The woman who arrived bleeding and afraid is gone. In her place stands the strategist, the fighter, the mind Cyrus should have valued and didn’t. He had this asset in his own family and treated her as disposable. The waste infuriates me more than the espionage.
The council runs three hours: defensive positions assigned, patrols restructured, supply reserves calculated. The wolves file out with focused urgency.
The hall empties, but Ciri still gathers her documents.
“Stay.”
“What is it?”
“I’ve heard of Ironridge — in Ashenmoor, before Cyrus sent me here. Some say he’s a reformer who broke from his father’s isolationism. Others insist he’s an opportunist who reads the political winds and positions himself wherever advantage lies.”

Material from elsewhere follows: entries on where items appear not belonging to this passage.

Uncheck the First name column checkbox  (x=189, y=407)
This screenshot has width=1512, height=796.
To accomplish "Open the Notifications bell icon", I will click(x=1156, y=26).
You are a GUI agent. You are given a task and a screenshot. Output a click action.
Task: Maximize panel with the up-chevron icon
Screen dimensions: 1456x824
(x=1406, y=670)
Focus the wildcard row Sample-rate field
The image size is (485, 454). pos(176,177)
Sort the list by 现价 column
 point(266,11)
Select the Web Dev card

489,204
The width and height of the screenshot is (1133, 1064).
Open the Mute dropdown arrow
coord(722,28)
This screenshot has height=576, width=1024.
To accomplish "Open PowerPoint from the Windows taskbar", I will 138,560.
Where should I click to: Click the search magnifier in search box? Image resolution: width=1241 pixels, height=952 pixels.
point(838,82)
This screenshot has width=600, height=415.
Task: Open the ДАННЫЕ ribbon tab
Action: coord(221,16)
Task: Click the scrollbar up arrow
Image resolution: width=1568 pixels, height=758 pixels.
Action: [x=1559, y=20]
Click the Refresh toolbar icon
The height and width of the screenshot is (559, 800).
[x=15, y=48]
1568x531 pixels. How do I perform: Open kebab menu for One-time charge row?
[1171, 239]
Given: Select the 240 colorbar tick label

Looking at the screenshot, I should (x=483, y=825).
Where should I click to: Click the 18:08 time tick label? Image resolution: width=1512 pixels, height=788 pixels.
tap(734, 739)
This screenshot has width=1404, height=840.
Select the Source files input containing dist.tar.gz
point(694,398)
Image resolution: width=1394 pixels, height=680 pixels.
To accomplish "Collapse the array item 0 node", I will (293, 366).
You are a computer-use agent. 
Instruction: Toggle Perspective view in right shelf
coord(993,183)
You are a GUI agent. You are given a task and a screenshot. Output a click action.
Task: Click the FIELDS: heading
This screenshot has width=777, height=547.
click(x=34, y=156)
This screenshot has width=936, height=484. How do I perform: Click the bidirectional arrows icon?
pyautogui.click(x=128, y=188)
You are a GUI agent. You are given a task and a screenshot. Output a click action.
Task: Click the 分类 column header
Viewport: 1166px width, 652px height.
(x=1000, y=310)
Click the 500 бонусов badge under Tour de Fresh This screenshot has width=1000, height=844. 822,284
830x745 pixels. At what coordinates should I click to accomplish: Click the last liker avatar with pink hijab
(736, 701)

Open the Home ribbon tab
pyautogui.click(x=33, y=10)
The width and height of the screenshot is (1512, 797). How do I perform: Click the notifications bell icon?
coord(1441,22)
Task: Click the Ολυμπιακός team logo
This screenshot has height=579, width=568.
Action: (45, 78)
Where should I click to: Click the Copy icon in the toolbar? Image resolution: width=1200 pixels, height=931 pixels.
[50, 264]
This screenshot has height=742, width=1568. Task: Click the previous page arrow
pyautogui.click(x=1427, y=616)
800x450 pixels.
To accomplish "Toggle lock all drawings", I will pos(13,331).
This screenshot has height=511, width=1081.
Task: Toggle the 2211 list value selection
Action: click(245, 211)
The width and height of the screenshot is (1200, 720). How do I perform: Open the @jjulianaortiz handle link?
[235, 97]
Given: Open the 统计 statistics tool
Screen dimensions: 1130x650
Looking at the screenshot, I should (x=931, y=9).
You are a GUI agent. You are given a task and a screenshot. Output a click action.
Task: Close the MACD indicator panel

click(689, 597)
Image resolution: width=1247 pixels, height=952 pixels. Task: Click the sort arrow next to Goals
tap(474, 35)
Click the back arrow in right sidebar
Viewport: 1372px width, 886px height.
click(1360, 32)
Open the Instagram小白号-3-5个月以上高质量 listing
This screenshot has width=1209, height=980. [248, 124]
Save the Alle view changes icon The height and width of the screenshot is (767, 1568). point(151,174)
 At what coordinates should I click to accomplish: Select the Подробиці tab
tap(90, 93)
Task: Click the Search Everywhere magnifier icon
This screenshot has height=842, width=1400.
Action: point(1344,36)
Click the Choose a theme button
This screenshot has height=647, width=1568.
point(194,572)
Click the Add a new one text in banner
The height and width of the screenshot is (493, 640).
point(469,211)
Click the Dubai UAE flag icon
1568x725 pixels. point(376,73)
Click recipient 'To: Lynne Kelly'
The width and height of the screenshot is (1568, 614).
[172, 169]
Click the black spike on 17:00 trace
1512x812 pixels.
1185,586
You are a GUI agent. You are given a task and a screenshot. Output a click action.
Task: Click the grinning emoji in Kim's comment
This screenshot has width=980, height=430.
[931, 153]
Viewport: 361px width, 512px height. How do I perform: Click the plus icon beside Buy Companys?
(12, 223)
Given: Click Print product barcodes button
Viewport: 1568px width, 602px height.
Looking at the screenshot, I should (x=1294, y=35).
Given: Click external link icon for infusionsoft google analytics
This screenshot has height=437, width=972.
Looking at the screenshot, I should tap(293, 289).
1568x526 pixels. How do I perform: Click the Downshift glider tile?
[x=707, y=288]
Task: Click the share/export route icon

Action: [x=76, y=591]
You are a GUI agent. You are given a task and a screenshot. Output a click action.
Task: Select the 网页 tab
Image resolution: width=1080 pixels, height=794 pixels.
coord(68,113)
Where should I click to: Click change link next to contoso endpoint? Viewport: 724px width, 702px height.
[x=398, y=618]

“Malik appears to share your assessment.”
She looks at me, and the strategist in her eyes has replaced the vulnerability from last night — sharp, focused, reading the situation the way she reads battlefields.
“Thirty additional wolves could turn the defense in our favor. Or, they could introduce a variable we can’t control at the worst possible moment.”
“We’ll take the wolves and watch the man. Same strategy I used with you.”
The ghost crosses her face. “And look how that turned out.”
“It turned out with you standing in my war council, arming my pack against your own brother. I’d call that a success, Ciri. An ugly, complicated, painful success — but a success.”
She holds my gaze, then returns to the maps. Reinforcements in ten days. An army in the passes led by a man who swore a blood oath over his sister’s memory.
Somewhere between the threat and the defense, something fragile is taking shape between two people who haven’t yet earned the right to name it.